Indeed, in a three-act drama that considers life, love and death in a close-knit community, the beautiful envisioning of the final act is reminiscent of the gorgeous, elegiac stage poem Solemn Mass for a Full Moon in Summer by the great Quebecois playwright Michel Tremblay. Whereas Tremblay expresses a secular, but decidedly Catholic humanism, rooted in his background in a working-class district of Montreal, the practical-yet-devout Christianity of Wilder’s characters is predominantly Protestant.

Photo credit: Helen Murray.
Wise and avuncular, Sheen’s metatheatrical character (who is, at once, apart from Grover’s Corners in time and place, yet very much of the community) introduces us to the likes of young Emily Webb, the cleverest girl in the town, and George Gibbs, the would-be farmer who seeks to win her heart. The Stage Director takes us through the years as the cycle of life and death plays itself out.

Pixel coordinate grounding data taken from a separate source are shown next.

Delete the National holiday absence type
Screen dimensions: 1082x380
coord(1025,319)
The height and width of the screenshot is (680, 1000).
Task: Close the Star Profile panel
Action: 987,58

It is often said that the genius of Wilder’s play is that its evocation of community reminds us that there is great emotional weight in the quotidian rituals of our lives. This production – in which Welsh place names nestle alongside American ones – puts an unapologetically emotive, even somewhat sentimental, emphasis on this important aspect of the drama.

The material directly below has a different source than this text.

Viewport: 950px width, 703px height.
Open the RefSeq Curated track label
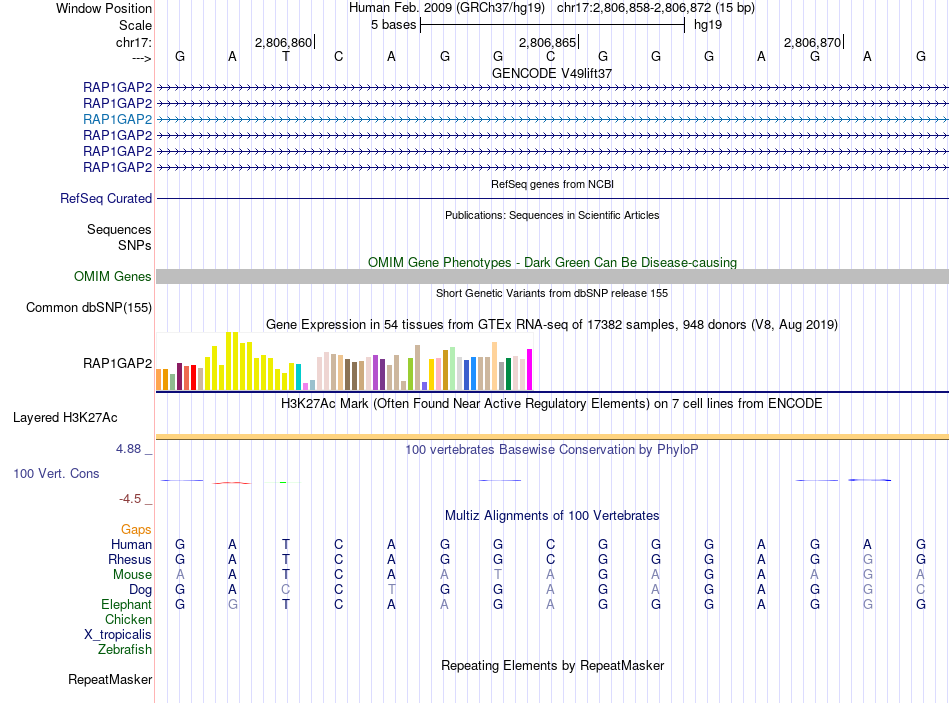106,199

Welsh communities past and present – places that have endured and survived war and waves of economic change, just as Wilder’s imagined town has done – are summoned up in the playing of a large, universally fine ensemble. Nia Roberts plays Mrs Webb (mother of Emily) with a wonderfully relatable dignity, wisdom and big-heartedness.

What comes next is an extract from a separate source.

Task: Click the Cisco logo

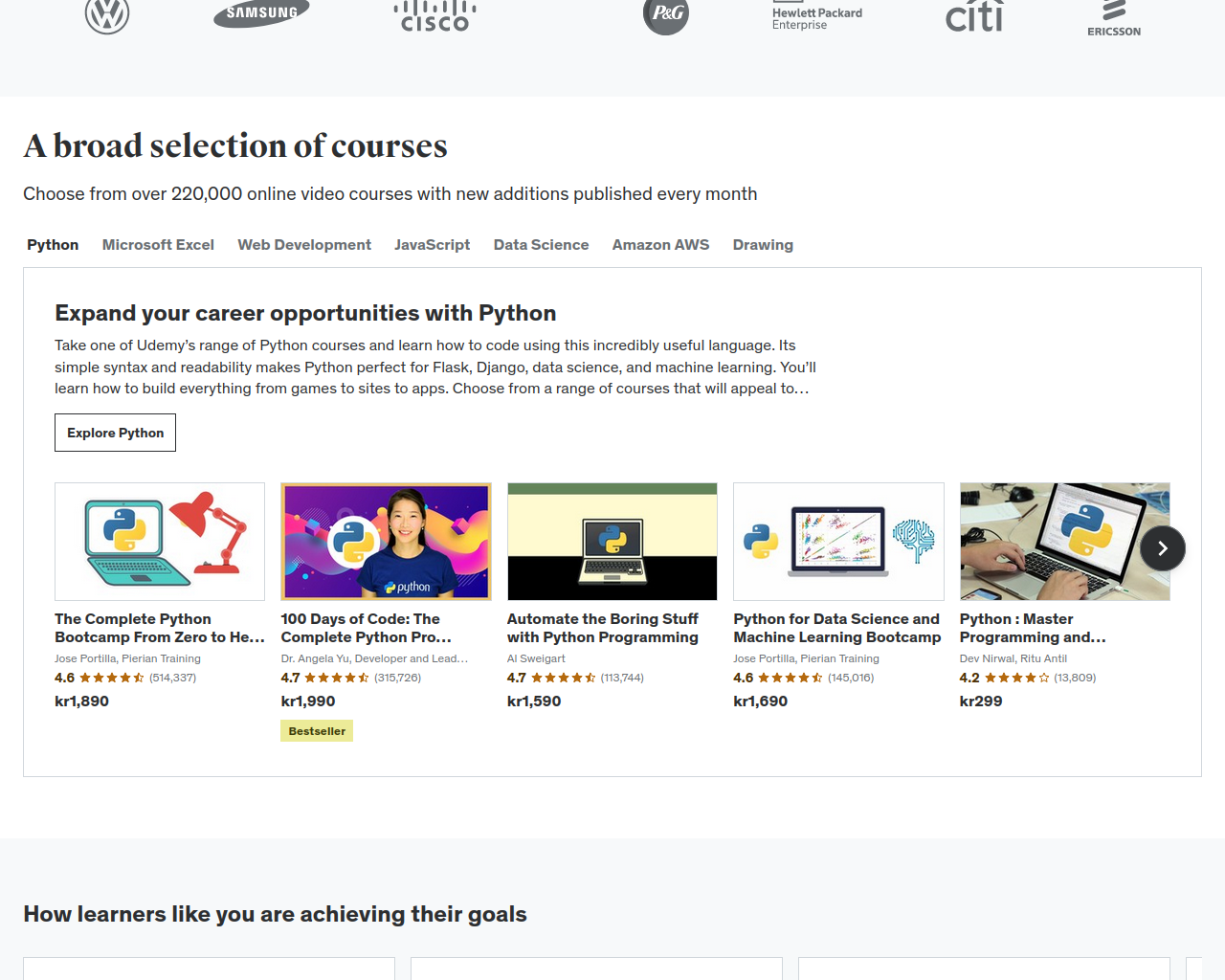Action: 435,16
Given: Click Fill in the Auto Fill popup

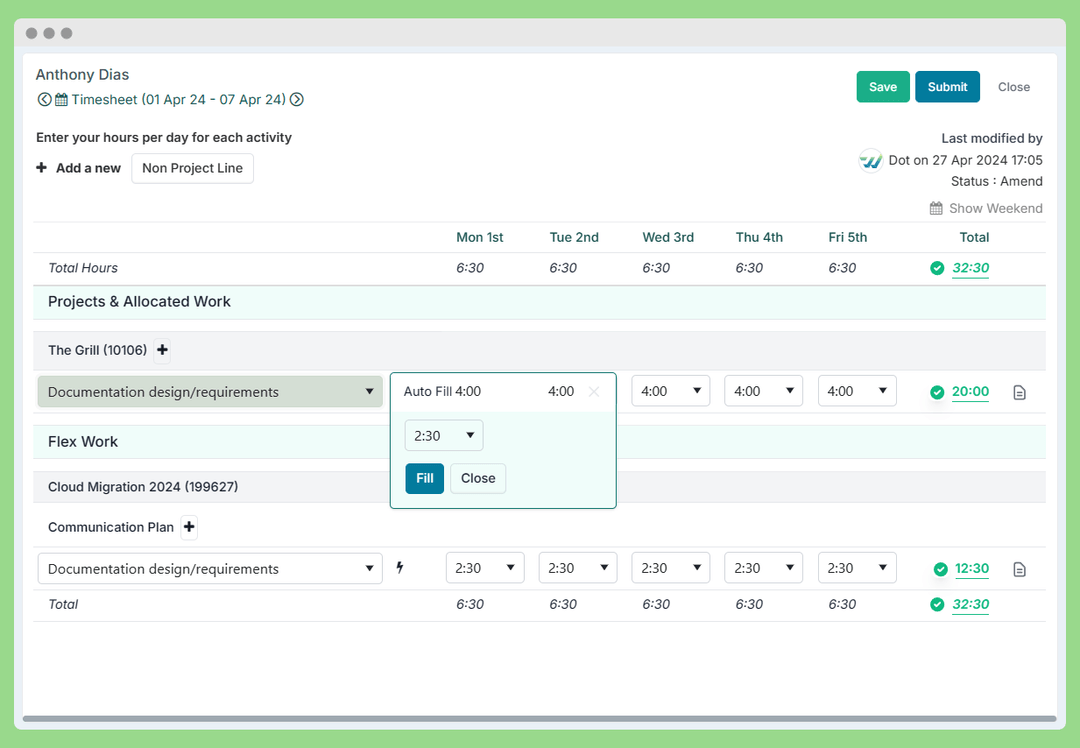Looking at the screenshot, I should click(x=424, y=478).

Rhys Warrington gives a calibrated, affecting performance as Simon Stimson. The character’s self-destructive alcoholism is tied agonizingly here to his necessarily secret homosexuality.
The production also boasts a charmingly honest characterization of the sincere, self-doubting George by Peter Devlin. However, if anyone shines brightest in this marvellous cast, it is young Yasemin Özdemir who plays Emily with gorgeous spirit, generosity and, ultimately, pathos.
Courtesy of designer Hayley Grindle, the first and second acts evoke the rurality of the play’s setting by way of minimal pieces of set (such as banks of high growing grass that are wheeled into place). The final act – in which the souls of the dead hover above the seemingly mundane, but painfully significant lives of the living – is visualized in powerfully simple, practical and impressionistic terms.
This is an American classic which – in the hands of Goodridge, Sheen and the WNT – is both as universal and as Welsh as it can be in its evocation of the precariousness of human existence and the sense of community that so often makes it bearable.